Part of Advances in Neural Information Processing Systems 35 (NeurIPS 2022) Main Conference Track
Juan Elenter, Navid Naderializadeh, Alejandro Ribeiro
We consider the pool-based active learning problem, where only a subset of the training data is labeled, and the goal is to query a batch of unlabeled samples to be labeled so as to maximally improve model performance. We formulate the problem using constrained learning, where a set of constraints bounds the performance of the model on labeled samples. Considering a primal-dual approach, we optimize the primal variables, corresponding to the model parameters, as well as the dual variables, corresponding to the constraints.
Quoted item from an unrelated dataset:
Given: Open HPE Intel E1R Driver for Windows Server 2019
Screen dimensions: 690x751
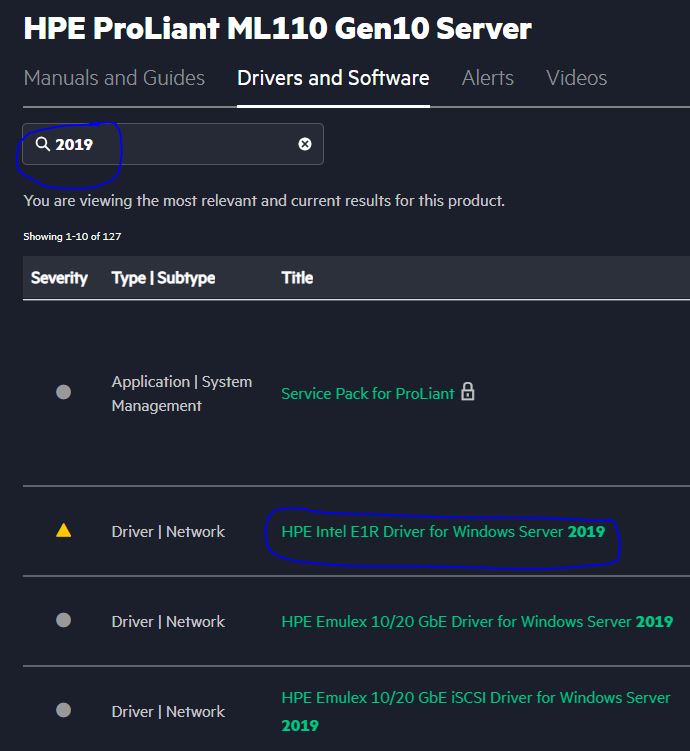Looking at the screenshot, I should tap(442, 532).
As each dual variable indicates how significantly the perturbation of the respective constraint affects the optimal value of the objective function, we use it as a proxy of the informativeness of the corresponding training sample. Our approach, which we refer to as Active Learning via Lagrangian dualitY, or ALLY, leverages this fact to select a diverse set of unlabeled samples with the highest estimated dual variables as our query set. We demonstrate the benefits of our approach in a variety of classification and regression tasks and discuss its limitations depending on the capacity of the model used and the degree of redundancy in the dataset. We also examine the impact of the distribution shift induced by active sampling and show that ALLY can be used in a generative mode to create novel, maximally-informative samples.